The Waterloo Police Department is mounting simultaneous, coordinated investigations to crack two unsolved murder cases in the past six months that have left four people and a near-term unborn child dead, and an early Thursday shooting that left two men critically injured.

"We are looking at all leads, and all connections," Police Chief Thomas Jennings said. "There's a special investigation on each of these cases. We're looking at any and all avenues and all directions for any possible leads and possible clues…We have all our resources devoted to locating these people and holding them accountable for their actions."

A connection among the three incidents has neither been confirmed nor ruled out. "Any time you have incidents of violence like this, you always look at, is there a connection," Jennings said. "We are looking at all possible leads and all connections."

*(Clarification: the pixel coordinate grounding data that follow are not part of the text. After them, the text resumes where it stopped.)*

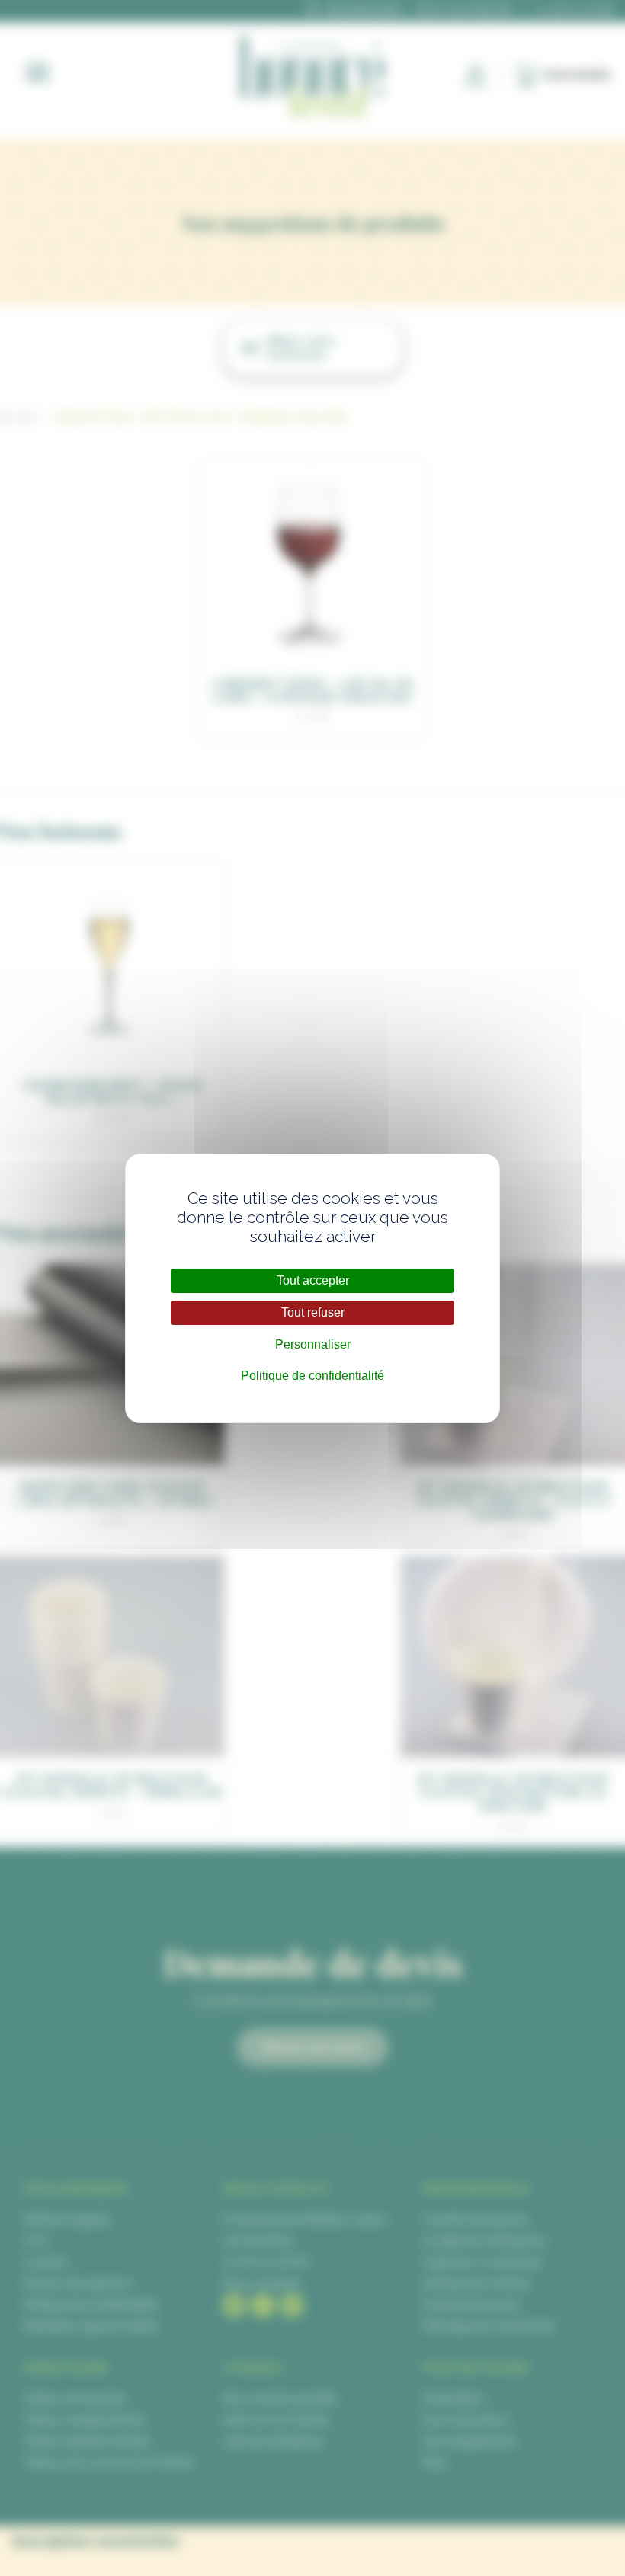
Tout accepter (313, 1280)
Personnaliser (313, 1344)
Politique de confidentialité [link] (312, 1375)
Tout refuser (313, 1312)
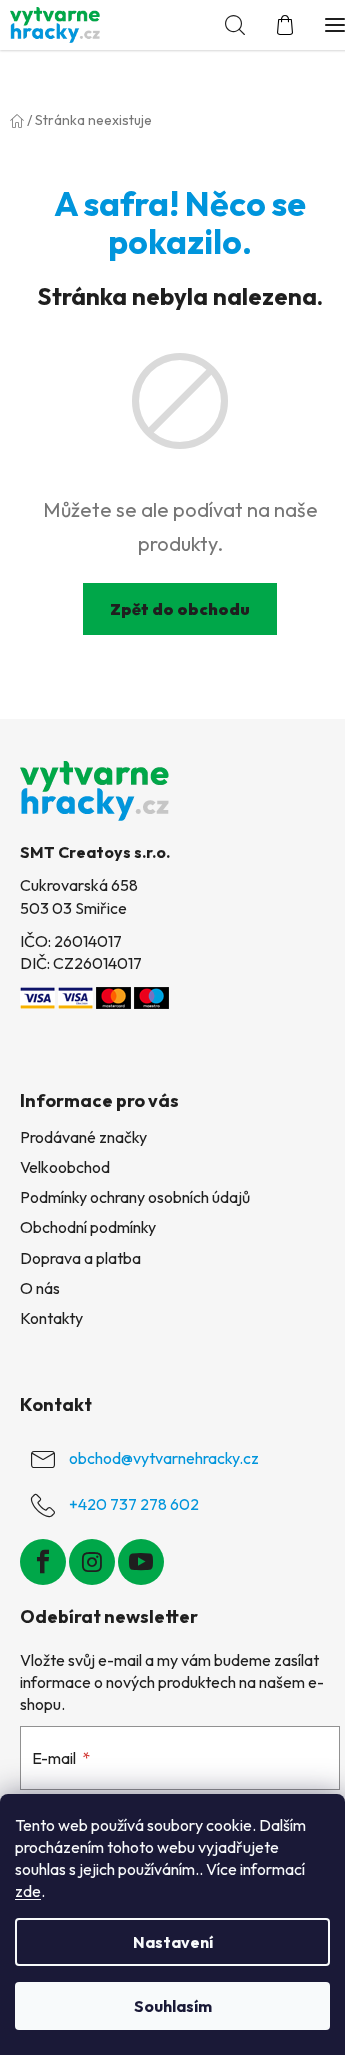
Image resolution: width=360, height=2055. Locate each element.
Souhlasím (173, 2006)
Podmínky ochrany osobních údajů (135, 1197)
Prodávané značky (83, 1137)
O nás (40, 1288)
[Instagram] (92, 1562)
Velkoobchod (65, 1167)
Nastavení (173, 1942)
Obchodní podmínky (88, 1227)
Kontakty (51, 1318)
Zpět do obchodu (180, 609)
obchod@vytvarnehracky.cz (164, 1458)
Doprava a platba (80, 1258)
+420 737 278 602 (134, 1504)
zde (28, 1891)
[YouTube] (141, 1562)
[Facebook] (43, 1562)
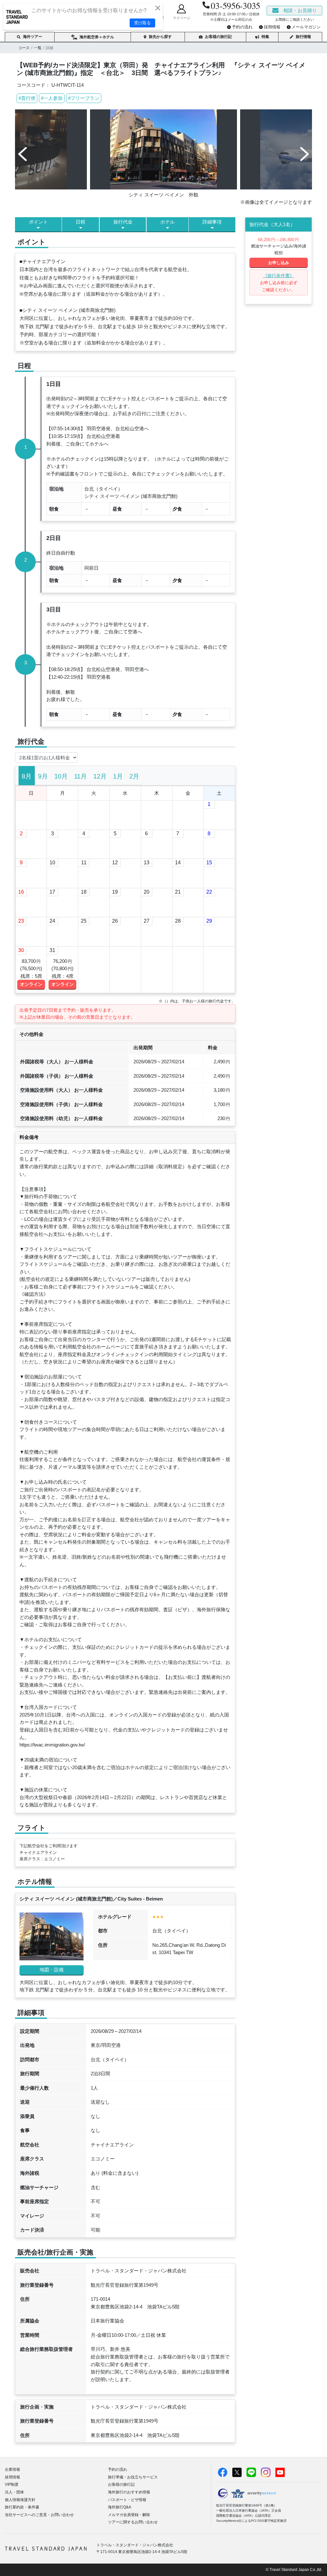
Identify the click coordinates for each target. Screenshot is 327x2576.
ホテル (167, 222)
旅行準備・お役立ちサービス (133, 2477)
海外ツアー (32, 36)
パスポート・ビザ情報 (127, 2500)
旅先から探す (160, 36)
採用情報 (12, 2477)
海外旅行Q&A (119, 2507)
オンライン (31, 984)
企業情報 (12, 2469)
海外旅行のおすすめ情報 (129, 2492)
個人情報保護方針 (20, 2500)
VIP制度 (12, 2484)
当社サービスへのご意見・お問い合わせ (39, 2515)
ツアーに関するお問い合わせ (133, 2522)
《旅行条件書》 (278, 275)
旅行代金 (123, 222)
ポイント (38, 222)
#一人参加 (52, 98)
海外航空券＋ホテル (97, 37)
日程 (80, 222)
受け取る (142, 22)
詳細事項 (212, 222)
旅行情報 (303, 36)
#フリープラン (83, 98)
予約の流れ (117, 2469)
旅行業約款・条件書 (22, 2507)
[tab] (27, 775)
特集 (265, 36)
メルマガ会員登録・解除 (129, 2515)
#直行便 (27, 98)
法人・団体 (14, 2492)
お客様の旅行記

Police are investigating the Sept. 21 fatal shootings of Calvin Maurice Rash and Martavious "Tay" DeShaun Robinson as they left the home of an acquaintance at 408 Thompson Ave. They also are investigating the Jan. 3 slayings of Anthony Quinn and nine-month-pregnant Rhiannon Olsen of Cedar Falls at Quinn's Hartman Avenue home. Olsen's unborn child, a boy who was to be named Jalen, didn't survive.

In early Thursday's incident, Samuel Lavar Landfair, 23, of 116 Harrison St., and Jimmie Junior Walker, 22, of 2723 E. Fourth St. each were shot several times in a night club parking lot at Edwards Street and old Logan Avenue. Both are in critical condition at Allen Hospital.

Though the circumstances surrounding at least two of the three incidents apparently include drugs or areas of apparent drug activity, Jennings indicated the incidents, while violent, do not necessarily signal an increase in overall drug activity in the community, or the need for an intensification of the extensive anti-drug efforts already in place.

"We've had 47 drug convictions in federal court in the past year. Any time you take one off the street there's another one to take their place," he said. "What we need to do is stay on track," and stay focused on the investigations at hand and anti-drug efforts already in place.

He noted that an officer was not only in the vicinity, and quickly responded, at the time the shootings at Logan and Edwards occurred, but that officer also transported one of the victims to the hospital.

The Police Department is utilizing neighborhood associations, its street crimes unit, the Tri-County Drug Task Force and criminalistics laboratories. "We're also working very closely with the Cedar Falls Police Department and the County Sheriff's Office," he said. Also, he said, "We're asking for the public's help in these instances."

Jennings stressed the incidents are not random. "These are acts being done against specific individuals," he said.

The chief also suggested the public should keep in mind that it takes deliberate, thorough police work to crack such cases and build sufficient evidence to ensure conviction of the responsible parties.